He shook his head, running his hand over his face. "I can't stop thinking about it. The guy killed his entire family—his parents, his sisters… all because he wanted to be the center of attention. He claimed he was the one responsible for all the murders, even the ones before my parents."

"How did they know he wasn't?" I asked.

"He was too sloppy, and he couldn't explain—" Edward stopped, tiredly rubbing his eyes. "You really don't want the details. Let's just say his story didn't match the motive. He was nothing but a Hannibal Lector wannabe."

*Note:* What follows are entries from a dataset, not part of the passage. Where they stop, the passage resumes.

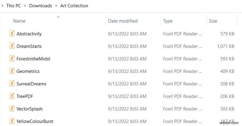Click the YellowColourBurst PDF icon
This screenshot has width=242, height=126.
coord(12,121)
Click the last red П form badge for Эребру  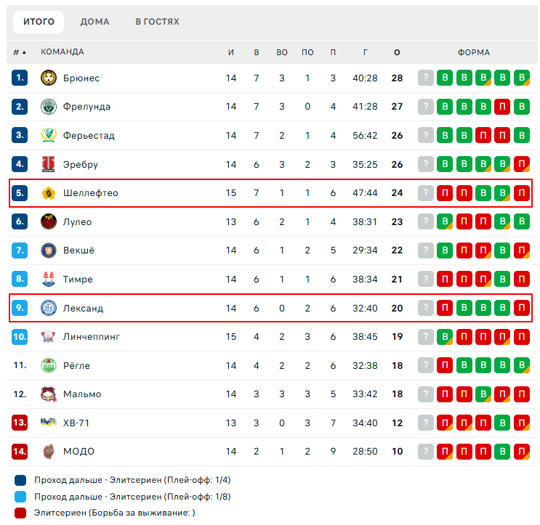521,164
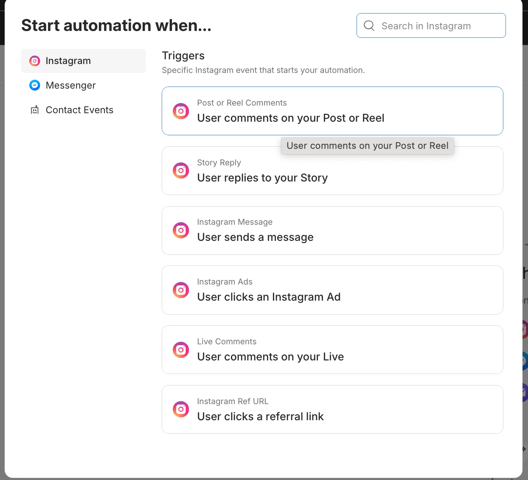
Task: Click the Messenger icon in the sidebar
Action: [35, 86]
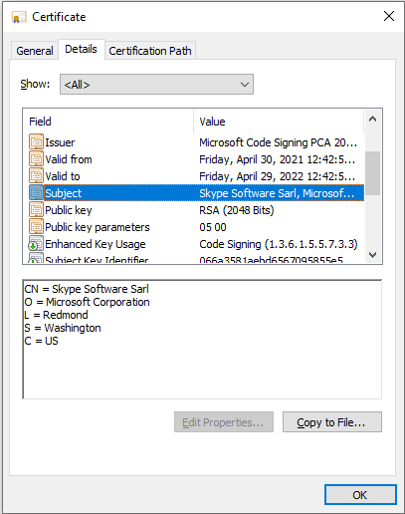Click the certificate icon in title bar
Screen dimensions: 405x514
[x=19, y=17]
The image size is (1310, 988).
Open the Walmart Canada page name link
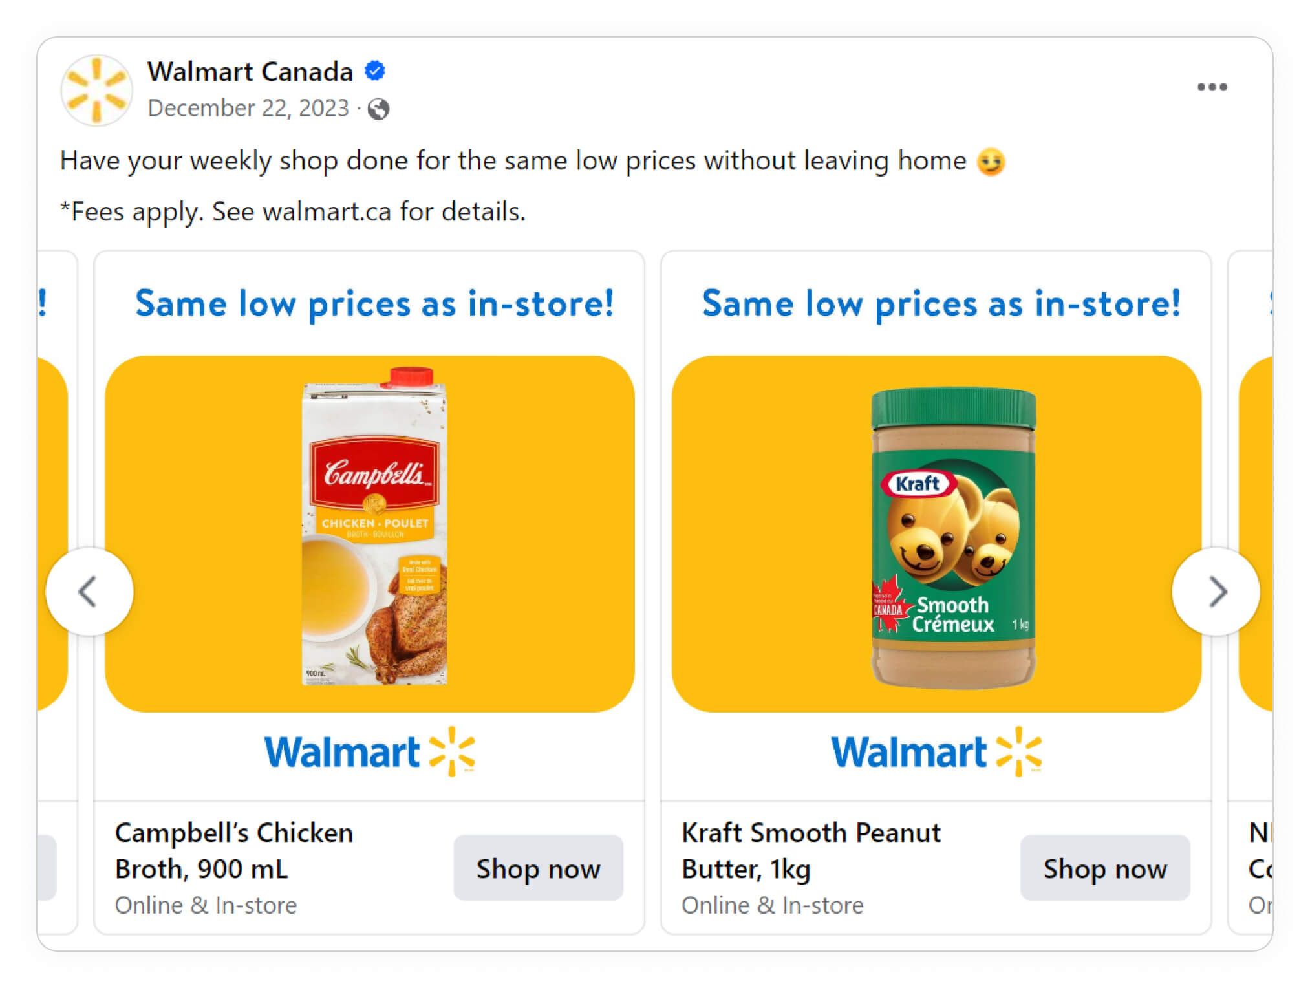[250, 71]
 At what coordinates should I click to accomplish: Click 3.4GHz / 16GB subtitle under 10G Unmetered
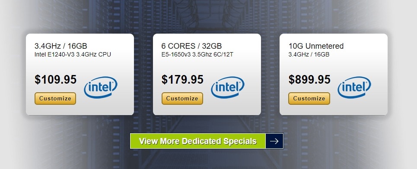[309, 55]
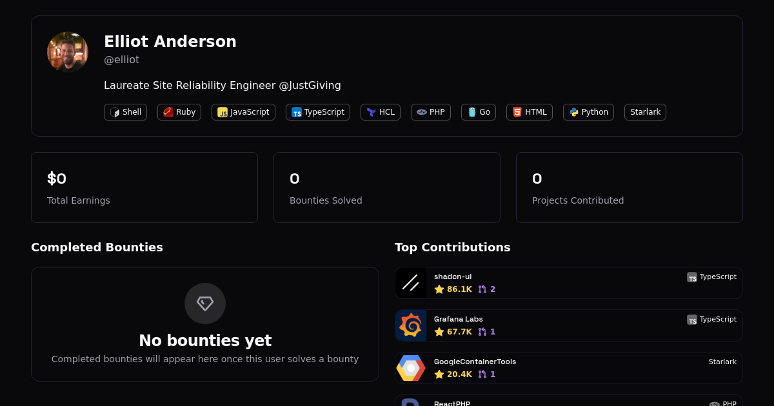Click the Go gopher icon
This screenshot has height=406, width=774.
point(472,112)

We were silent for a while, watching the waves curl and splash upon the shore, painting over the dry sand. Mirroring the ocean, strange feelings were also tumbling in my stomach—one of sorrow and another of disturbing unrest. What would have to happen to a person to make them want to slaughter their family, to feel a need to vie for the title of a killer? Psychosis, most likely, or just plain hatred. Either one wouldn't surprise me.

"I guess I just don't understand," Edward said, syncing our thoughts.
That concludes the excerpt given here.